Cold shock Y-box binding protein-1 acetylation status in monocytes is associated with systemic inflammation and vascular damage.

BACKGROUND AND AIMS

In dialysis patients, vascular morbidities are highly prevalent and linked to leukocyte extravasation, especially of polarized monocytes. Experimental data demonstrate that phenotypic changes in monocytes require Y-box binding protein-1 (YB-1) upregulation.

METHODS

We determined YB-1 expression in circulating and vessel-invading monocytes from healthy controls and dialysis patients to correlate results with intima plaque formation and systemic inflammation.

RESULTS

Compared to healthy subjects, dialysis patients have fewer classical and more intermediate and non-classical monocytes.
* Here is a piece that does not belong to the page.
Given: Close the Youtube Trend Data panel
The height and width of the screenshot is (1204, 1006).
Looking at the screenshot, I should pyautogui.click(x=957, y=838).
Post-translationally modified YB-1 (lysine 301/304 acetylation) is detected at high levels in the nucleus of adherent and invading CD14CD68 monocytes from umbilical cord and atherosclerosis-prone vessels. The content of non-acetylated YB-1 is significantly decreased (p < 0.001), whereas acetylated YB-1 is correspondingly increased (p < 0.001) throughout all monocyte subpopulations, such that the overall content remains unchanged.

CONCLUSIONS

In dialysis patients the YB-1 acetylation status is higher with prevailing diabetes and intima plaque formation. Pro-inflammatory mediators TNFα, IL-6, uPAR, CCL2, M-CSF, progranulin, ANP, and midkine, as well as anti-inflammatory IL-10 are significantly increased in dialysis patients, emphasizing a systemic inflammatory milieu. Strong positive correlations of monocytic YB-1 content are seen with ANP, IP-10, IL-6, and IL-10 serum levels. This is the first study demonstrating an association of cold shock protein YB-1 expression with inflammation in hemodialysis patients.